The two metallic standing lamps from JoAnn's Fabrics shone on his hanging body.  He could feel their heat.  Strong lamps.  Kept the sewing ladies' eyes from going bad.  He was a naked man, hanging from a noose, high-intensity study lamps emphasizing his body in case the interstate nomads had trouble seeing him, which he personally knew from experience was not the case, he'd witnessed it himself, a fucking drive-in movie of Bob Early on the couch.  They'd be on their cell phones in a second, 911, man hanging in an apartment building as I sped past.  How long would it take the police to arrive, fifteen minutes?  He didn't want to get burned up from the lamps.  He supposed that's what the loan officer did, use those kinds of lamps to scorch off the acne. 

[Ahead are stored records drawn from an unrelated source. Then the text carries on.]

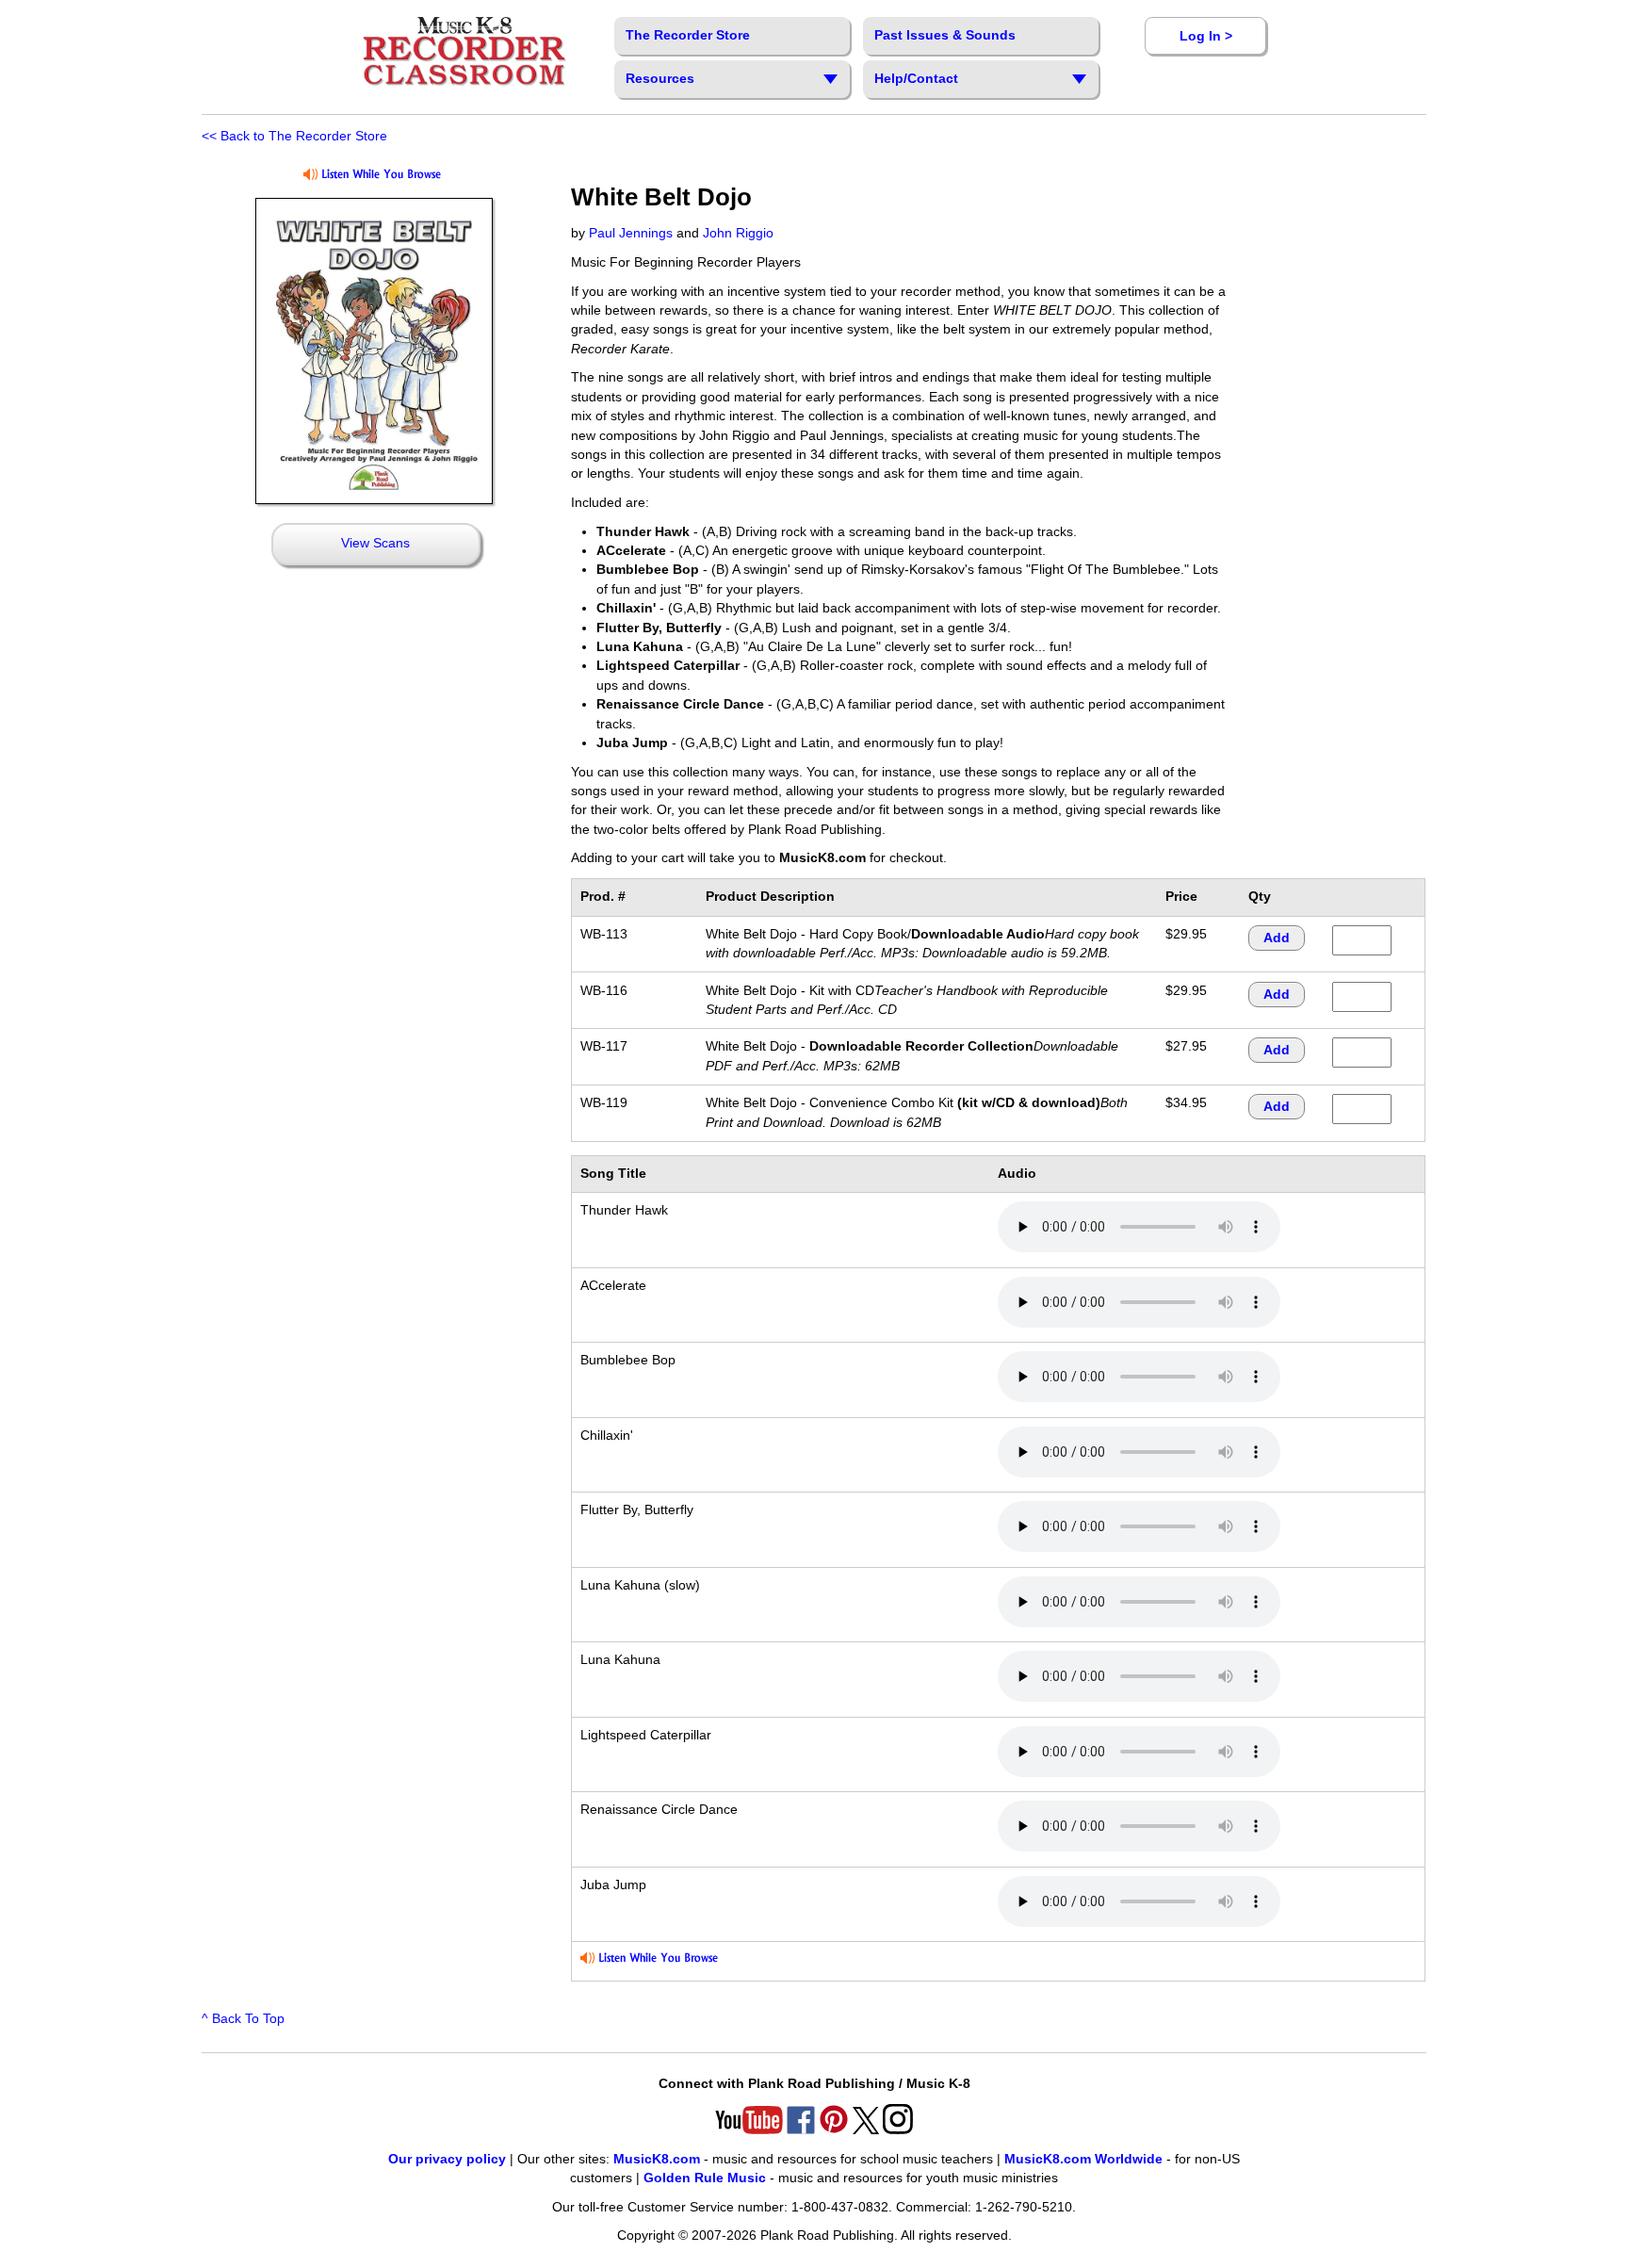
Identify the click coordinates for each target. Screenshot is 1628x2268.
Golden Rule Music (704, 2178)
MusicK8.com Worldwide (1083, 2159)
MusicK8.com (656, 2159)
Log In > (1206, 36)
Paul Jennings (631, 233)
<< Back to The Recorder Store (294, 136)
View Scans (375, 543)
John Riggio (738, 233)
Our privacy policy (447, 2159)
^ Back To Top (243, 2019)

He wished he'd put on the stereo so he could judge the time. Maybe hang there for three songs.  By then some panicking driver would have called 911.  It would be his luck to get three Eagles songs, they lasted forever and sounded alike.  Why were people going to their reunion concerts?  Old news.  Like attending a eulogy.  Sung. 

He didn't have a watch on.  The TV was muted.  His neck was already cramping from twisting to the side and he bet it was only three minutes tops that he'd been hanging there.  Maybe Mike had a product for noose-sore necks, didn't know because he couldn't hear the infomercial.  For some reason the traffic on the highway had thinned dramatically, it would have to be now that this would happen.  No one driving by, no one seeing him hanging.  But maybe that was for the best.  When a driver did finally go by, he would be able to do a double-take and slow down, take another look.  Yes, a hanging man.  Then call 911 on his car phone.  Help! Good-looking guy committing suicide!  Good-looking guy committing suicide!  It was just a matter of how many minutes it would take the police to respond.  Then he'd tell them, What, me, officer, suicide?  About as likely as Ron Goldman slashing his own throat.  He'd tell them he'd been getting a lot of prank calls lately.  Reluctantly he'd have to give her up, the loan officer who'd been phoning him so much, making all those prank calls and now this, a 911 prank, he didn't want to use the word stalking but obsession might do.  He'd give them her name as soon as he could think of it because some of his blood supply was being cut off, including unfortunately the very drop of blood carrying her name tag.  That tingle in his teeth from whenever he drove past the rusted-out foundry across the street, happening again.  Light-headed feeling.  He'd tell the cops, Look, don't arrest her, she's just a poor loan officer, do you know what being a loan officer is like?  Would you like coloring in a coloring book all day long for the rest of your life?  Maybe some kind of community service instead.  Or better yet, he and the loan officer should go to couples therapy for strangers.  Something might come of it.  "Hotel California" playing far down the hall, like someone singing into a tin can.  Knees buckling.  He was going. 

The curtain rod came down on top of him, followed by the plop of rubber mat curtains.  It was like slipping in the bathtub.  What time was it?  He had no idea.  Pounding and shouts on the door woke him up.  He waited for one of his parents to get up.  To finally get up and start the day.  But they never did.  They just kept on sleeping.